What began as an investigation into the process of producing data at the level of satellite multispectral sensors, through to their post-processing into a geographic-visual language expressed in pixels, led the artists to an exploration of on-the-ground validation and calibration practices that inform (and are informed by) those models of the Earth. They found the Cabauw atmospheric research facility, located west of the town of Lopik in the province of Utrecht (NL), as a site where the groundwork of atmospheric science intersects with in-situ measurements that inform how remotely sensed data is processed. They proposed that this site makes up some of the most surveyed pixels in the Netherlands, the density of observations upon it and the volume of data produced from it informing expectations of how and what we interpret from afar.
The Space Between
One of the residency projects The Space Between by Michèle Boulogne, Alice Ladenburg, Zoénie Liwen Deng looks into the space between Earth Observation and ground observation. As the artists-researchers have written: "There is an urgent need to recognise the value of the knowledge that an individual or community has of their locality, to consider it alongside Earth Observation, and generate a more nuanced understanding of environmental concerns". Therefore, the group has brought three ground observers from different locations in conversation with Iain Woodhouse, a professor of applied Earth Observation at the University of Edinburg. This project explores these two questions: Can the knowledge and stories of individuals on the ground instigate a paradigmatic shift in technological and scientific environmental research? Can the knowledge of Earth Observation contribute to actions on the ground driven by matters of concern and matters of care?
Three ground observers who are situated in three sites have joined this two-way dialogue: Hackney Tree Nursery and Garden Forest, London, the UK; Cassius Darroux, Dominican Minister of Agriculture at Kalinago Territory, Waitukubuli, Dominica (mediated by Martinique artist Michèle Boulogne who has conducted her research in Dominica); herbalist Lynn Shore at Tuinpark Rust & Vreugd, Amsterdam, The Netherlands. The different perspectives from above and from the ground led to an interesting conversation about the site, but the group considered that the potential of the project could be further explored in these two interrelated directions: Can Earth Observation knowledge contribute to on-ground activism? Can a case be built by the Earth / Ground Observation dialogue that ultimately influences decision making impacting a matter of environmental concern?
Conclusion
Waag works with artists as researchers.

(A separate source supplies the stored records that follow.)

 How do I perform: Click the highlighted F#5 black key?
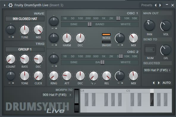pos(152,99)
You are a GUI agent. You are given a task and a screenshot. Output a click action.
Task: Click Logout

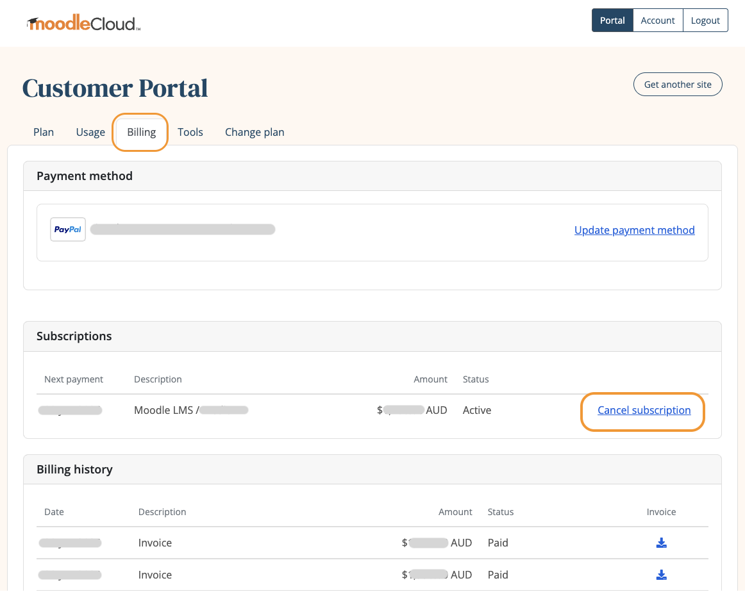pyautogui.click(x=705, y=20)
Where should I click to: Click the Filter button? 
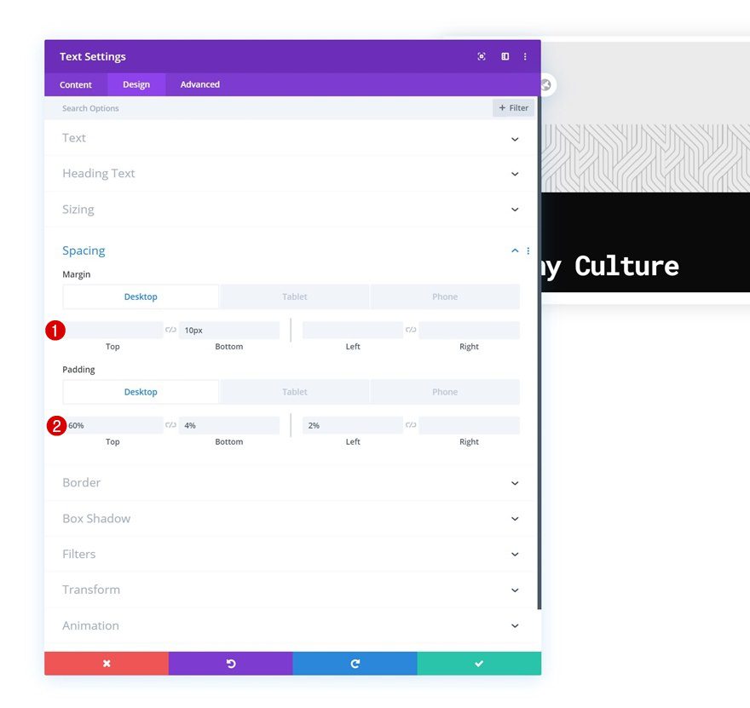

Planetary Public Stack has learned from the research residencies in terms of how cultural, creative or critical practitioners can collaborate meaningfully with Earth Observation professionals, how they can use Earth Observation technologies and data to investigate their matters of concern and matters of care regarding the Earth, and how they open the black box of these technologies that not only make the visual representations of the environment but also make the environments. These research projects and outcomes are efforts to make Earth Observation technologies more public—more available and accessible for the public to use. They are integrated into the Planetary Public Stack mapping, which is a new kind of cartography, one that combines environmental, planetary, and technological concerns.